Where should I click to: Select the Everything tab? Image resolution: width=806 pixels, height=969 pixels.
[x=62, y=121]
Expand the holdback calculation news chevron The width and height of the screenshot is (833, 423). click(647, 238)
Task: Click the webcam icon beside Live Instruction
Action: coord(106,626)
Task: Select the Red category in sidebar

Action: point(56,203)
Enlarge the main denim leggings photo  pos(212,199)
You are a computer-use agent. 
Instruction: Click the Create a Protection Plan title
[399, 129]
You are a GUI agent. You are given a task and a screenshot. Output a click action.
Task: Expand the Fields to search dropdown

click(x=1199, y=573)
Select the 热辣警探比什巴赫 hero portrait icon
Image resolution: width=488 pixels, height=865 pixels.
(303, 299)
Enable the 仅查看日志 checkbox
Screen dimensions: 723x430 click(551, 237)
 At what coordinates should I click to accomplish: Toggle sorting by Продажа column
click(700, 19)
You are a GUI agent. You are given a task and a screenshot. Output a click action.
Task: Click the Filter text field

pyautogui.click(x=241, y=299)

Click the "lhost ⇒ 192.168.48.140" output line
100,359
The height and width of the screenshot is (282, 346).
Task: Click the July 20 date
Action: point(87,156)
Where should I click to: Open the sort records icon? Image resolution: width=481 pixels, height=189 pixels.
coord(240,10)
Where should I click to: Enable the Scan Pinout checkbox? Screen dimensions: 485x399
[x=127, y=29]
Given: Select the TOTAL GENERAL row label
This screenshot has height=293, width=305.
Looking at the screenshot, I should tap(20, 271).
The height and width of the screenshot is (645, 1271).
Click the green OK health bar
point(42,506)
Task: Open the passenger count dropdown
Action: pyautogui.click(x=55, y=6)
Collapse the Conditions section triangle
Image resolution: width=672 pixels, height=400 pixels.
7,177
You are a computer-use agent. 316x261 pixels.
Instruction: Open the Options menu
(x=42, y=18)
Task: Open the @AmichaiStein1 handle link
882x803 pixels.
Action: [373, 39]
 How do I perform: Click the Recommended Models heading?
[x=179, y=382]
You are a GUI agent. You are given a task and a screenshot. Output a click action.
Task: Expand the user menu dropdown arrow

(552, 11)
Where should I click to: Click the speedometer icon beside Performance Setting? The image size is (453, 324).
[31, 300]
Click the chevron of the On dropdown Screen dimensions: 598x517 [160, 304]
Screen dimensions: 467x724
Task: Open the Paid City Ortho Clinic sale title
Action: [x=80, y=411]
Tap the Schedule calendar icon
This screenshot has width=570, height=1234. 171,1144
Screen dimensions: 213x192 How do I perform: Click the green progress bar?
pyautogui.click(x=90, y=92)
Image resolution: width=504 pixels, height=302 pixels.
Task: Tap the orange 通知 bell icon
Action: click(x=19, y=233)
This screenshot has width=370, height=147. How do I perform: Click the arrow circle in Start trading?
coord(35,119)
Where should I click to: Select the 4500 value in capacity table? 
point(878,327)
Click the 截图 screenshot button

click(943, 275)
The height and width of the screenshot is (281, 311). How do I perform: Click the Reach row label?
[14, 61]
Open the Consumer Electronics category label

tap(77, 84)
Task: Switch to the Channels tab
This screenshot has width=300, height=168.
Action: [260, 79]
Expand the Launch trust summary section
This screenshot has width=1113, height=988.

# Task item
Above are records; count the lines among them that include the word "computer", and give only the number.

# Result
2